**REQUIREMENTS**: Can you duplicate the entries starting at the one containing "Click the Glenn" and ending at the one containing "Click the word CUBICASA", both included, with no changes at all?

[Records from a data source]

## begin

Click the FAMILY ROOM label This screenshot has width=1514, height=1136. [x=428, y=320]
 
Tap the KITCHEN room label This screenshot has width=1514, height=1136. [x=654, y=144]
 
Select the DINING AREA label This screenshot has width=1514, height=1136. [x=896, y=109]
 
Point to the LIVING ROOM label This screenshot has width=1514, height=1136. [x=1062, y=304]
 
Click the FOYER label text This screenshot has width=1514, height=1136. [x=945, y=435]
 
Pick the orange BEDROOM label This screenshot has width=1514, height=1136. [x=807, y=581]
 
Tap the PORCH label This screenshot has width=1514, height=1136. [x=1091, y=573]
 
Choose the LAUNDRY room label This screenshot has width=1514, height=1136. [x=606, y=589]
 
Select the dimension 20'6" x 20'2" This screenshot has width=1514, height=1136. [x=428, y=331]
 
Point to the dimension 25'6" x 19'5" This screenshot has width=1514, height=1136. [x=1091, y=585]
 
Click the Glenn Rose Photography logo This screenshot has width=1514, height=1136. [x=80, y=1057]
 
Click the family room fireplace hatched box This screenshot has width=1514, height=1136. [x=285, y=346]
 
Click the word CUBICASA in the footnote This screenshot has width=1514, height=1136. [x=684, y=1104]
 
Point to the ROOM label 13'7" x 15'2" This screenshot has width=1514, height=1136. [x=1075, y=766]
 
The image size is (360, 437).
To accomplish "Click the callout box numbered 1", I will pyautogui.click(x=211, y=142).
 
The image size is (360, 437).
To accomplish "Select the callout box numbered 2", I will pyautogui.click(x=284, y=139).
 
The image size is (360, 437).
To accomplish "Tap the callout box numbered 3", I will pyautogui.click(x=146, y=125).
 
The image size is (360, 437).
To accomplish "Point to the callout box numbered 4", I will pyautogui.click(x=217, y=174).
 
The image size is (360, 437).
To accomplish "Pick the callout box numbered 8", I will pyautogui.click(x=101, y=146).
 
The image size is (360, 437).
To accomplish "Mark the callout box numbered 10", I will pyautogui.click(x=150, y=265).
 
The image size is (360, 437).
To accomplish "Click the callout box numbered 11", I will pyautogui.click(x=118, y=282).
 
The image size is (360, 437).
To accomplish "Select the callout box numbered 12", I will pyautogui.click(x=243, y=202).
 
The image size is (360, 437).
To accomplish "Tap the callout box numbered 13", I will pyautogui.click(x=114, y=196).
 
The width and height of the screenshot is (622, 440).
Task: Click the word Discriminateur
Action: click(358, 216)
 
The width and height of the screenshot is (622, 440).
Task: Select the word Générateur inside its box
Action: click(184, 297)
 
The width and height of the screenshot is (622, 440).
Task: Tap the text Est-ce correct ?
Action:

## end

**RESULT**:
Click the Glenn Rose Photography logo This screenshot has width=1514, height=1136. [x=80, y=1057]
 
Click the family room fireplace hatched box This screenshot has width=1514, height=1136. [x=285, y=346]
 
Click the word CUBICASA in the footnote This screenshot has width=1514, height=1136. [x=684, y=1104]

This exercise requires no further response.